HDP Sözcüsü Ayhan Bilgen, 15 Temmuz’da darbenin başarılı olsaydı ancak bu şekilde bir anayasa düzenlemesi yapılabileceğini söylerken “Bundan daha fazlasını 12 Eylül’de Kenan Evren hayal etmemişti. Şimdi parlamento darbecilerin hayalini hayata geçirecek bir adım atmış oldu” dedi.

Bilgen, partisinin anayasa değişikliği için “Hayır” kampanyası yapacağını da açıklarken “Çok net ve açık şekilde Türkiye’nin hayrına, Türkiye’de yaşayan bütün toplumsal kesimlerin hayrına, bölgenin barışına, hepimizin özgürlüğüne güçlü bir ‘hayır’la ulaşabileceğimizi düşünüyoruz. Bu tavrımızı kim nedenle hayır diyor olursa olsun, ortaklaştırmayı güçlendirmeyi de Türkiye’nin tek çıkışı olarak görüyoruz” ifadelerini kullandı.

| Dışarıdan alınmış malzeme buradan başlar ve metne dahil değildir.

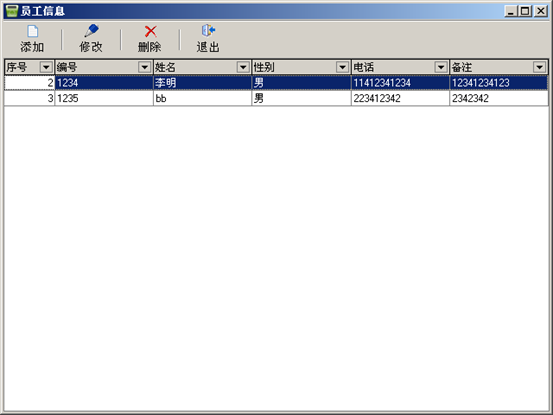The width and height of the screenshot is (553, 415).
Task: Select the 编号 cell showing 1235
Action: click(x=104, y=98)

OIağanüstü hâl (OHAL) durumunda yapılan anayasa değişikliğinin baştan hükümsüz olacağını ifade eden Bilgen, değişiklik teklifine ilişkin birçok usul hatası olduğunu söyledi. Bilgen, “Çok sayıda usul hatası vardır. Onlarca maddeyi tek bir maddeyle değiştirme alışkanlığı; milletvekillerinin yargılanması konusunda da bir benzerini yaşadık, anayasa paketiyle de yine bir benzeriyle karşı karşıyayız” ifadelerini kullandı.

Bilgen, HDP Genel Merkezi’nde yapılan Merkez Yürütme Kurulu (MYK) toplantısında yapılan değerlendirmelere ilişkin bir basın toplantısı gerçekleştirdi. Bilgen’in açıklamalarından öne çıkan başlıklar şöyle:

EKONOMİ ÇÖKÜYOR: Türkiye ekonomisinin yaşadığı büyük çöküşe dikkat çekmek isteriz. Şu anda fiilen her ne kadar aynı anlama geliyormuş gibi “doların yükselişi” olarak ifade edilse bile esasen Türk lirasının değer kaybından kaynaklanan ciddi bir risk ile karşı karşıya Türkiye ekonomisi. Satın alma gücü özellikle dar gelirliler açısından giderek düşüyor. İşsizlik rakamları yüzde 12’ye dayandı. Sadece Ekim ayı sonrası veriler açıklanmış değil ama kısa süre içesinde Türkiye toplumuna 500 bin yeni işsizin katılmış olması, bunun da aslında ekonominin kendi doğal seyrinden kaynaklı olmadığı, tam da ülkenin yönetiliş biçiminden, siyasal krizden kaynaklandığını, siyasa tutumun, OHAL uygulamaların keyfi işten çıkarmaların 100 binli rakamları aşmış olmasının sosyolojik sonuçlarıyla karşı karşıyayız. Ülke bu kadar ciddi bir ekonomik krizle karşı karşıyayken, günlük hayat hem esnaf, hem vatandaş açısından bu kadar risk içerirken Türkiye’nin tek bir gündeme odaklanmış olması, sadece Cumhurbaşkanın hangi yetkilerle, hangi sıfatlarla ülkeyi yönetmesi gerektiğine herkesin odaklanmış olması da başlı başına tartışma noktasıdır.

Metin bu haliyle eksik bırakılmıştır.